At the bottom right of the LCD, there are six buttons for accessing the on-screen display (OSD). Skipping the power button at the far right, which functions exactly as you would expect, the left button is a shortcut for enabling/disabling MPA. MPA stands for "Motion Picture Acceleration" and enabling it hopes to improve pixel response times. We'll find out later if it actually makes any noticeable difference in gaming as well. The second button brings up the main menu, and the next two buttons navigate through the menus. Pressing the menu button also exits out of submenus, while the fifth button (Source) acts as an enter button. When no other menus are active, the third button is a shortcut to cycle through the seven available color modes: Custom, Text, Internet, Game, Sports, Movie, and Dynamic CR. The fourth button also functions as a quick access to brightness levels, and the source button switches between available inputs -- note that if nothing is connected to an input, you can't switch to it without going through the full OSD menu. The Auto button is only useful in analog modes, where it will auto-adjust the screen size and centering, and the final PIP button turns on/off picture-in-picture.
As mentioned earlier, the 245T supports the usual assortment of tilt, pivot, rotate, and height adjustment functions. You can see the range of motion available in the above images.
Most of the input ports all face downwards on the back of the display. The exception is the component input ports, which are on the left side of the display next to the four USB ports.
One nice feature of the stand is that it does allow you to raise the panel high enough that it can easily rotate into portrait mode. With some LCDs, we have found that you have to tilt the panel backwards as well as raising it to maximum height before you can rotate the display.

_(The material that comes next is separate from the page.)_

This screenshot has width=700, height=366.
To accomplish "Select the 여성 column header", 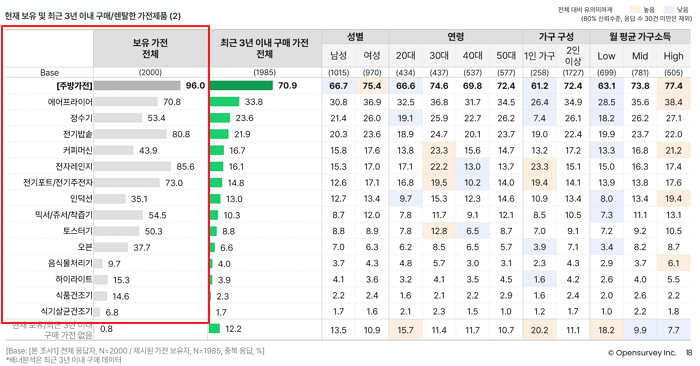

If you find yourself frequently using portrait mode, the Samsung 245T would be a very good choice. Note also that the lack of cable management makes it easier to pivot the display.

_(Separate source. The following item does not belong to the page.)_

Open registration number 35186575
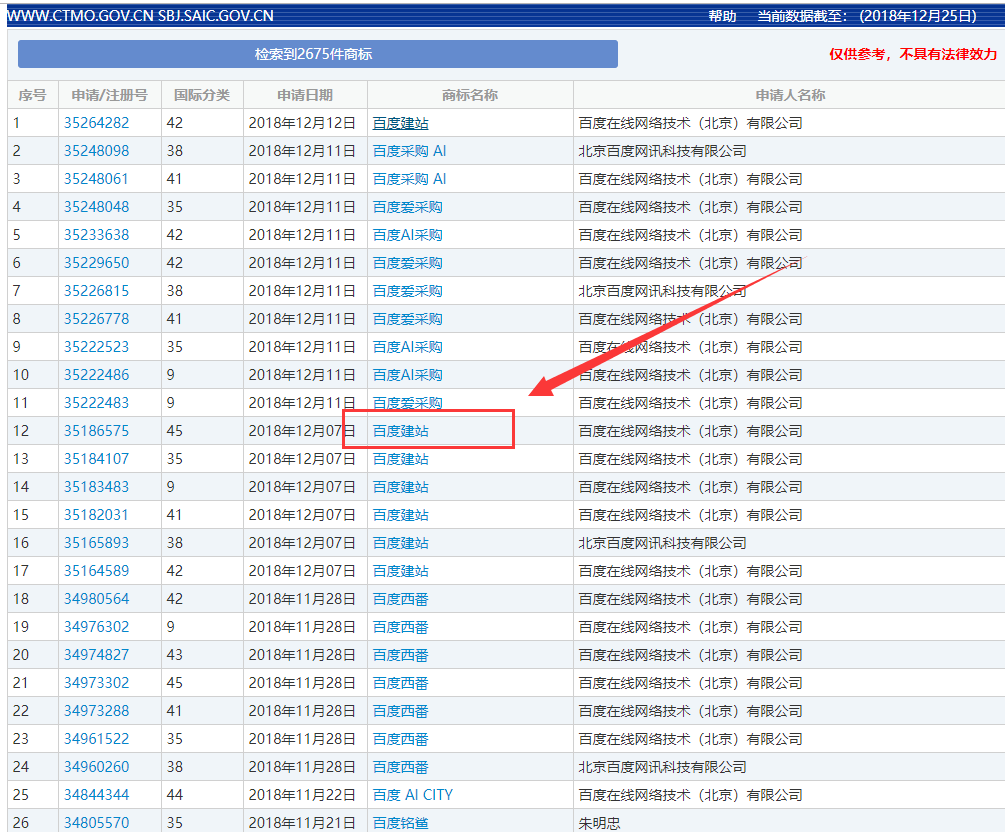 [96, 431]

We created a gallery showing all of the OSD menus and submenus, which you can access below. Most of the OSD functions are straightforward, but there are a few items worth pointing out.
First, there are multitudes of color adjustment options available. Not only can you adjust RGB levels, but you can also tweak hue and saturation via six color controls. We tend to find that amount of control more overwhelming than anything, but it's easy enough to ignore it and if you actually need such functionality it's there. Unfortunately, the second noteworthy item is a black mark; panel resolution scaling only offers two options: Wide or 4:3. "Wide" would be more appropriately named "stretch", as it will attempt to stretch any resolution to fill the entire screen -- without regards to aspect ratio. 4:3 on the other hand will fit any resolution into a 4:3 aspect ratio -- including 16:9 and 16:10 aspect ratios, even digital ones. What this all means is that sticklers who want 16:9 films not stretched vertically will be out of luck; similarly, people who connect an Xbox 360 or PS3 may be disappointed with the slightly stretched widescreen resolutions. What's missing from the scaling options are 1:1 (i.e. no stretch at all, giving black borders on all sides at lower resolutions) and proportional scaling (i.e. a 720p input would scale to fill 1920x1080, leaving black borders on the top and bottom edges) -- both of which are found on competing LCDs.
Update: The aspect ratio options are similar to what we found on the Samsung 2493HM when using the other input sources. In other words, 1:1 stretch is available on VGA connections. We no longer have the LCD, so we can't test the other inputs, but you can read the Samsung 2493HM review for more details.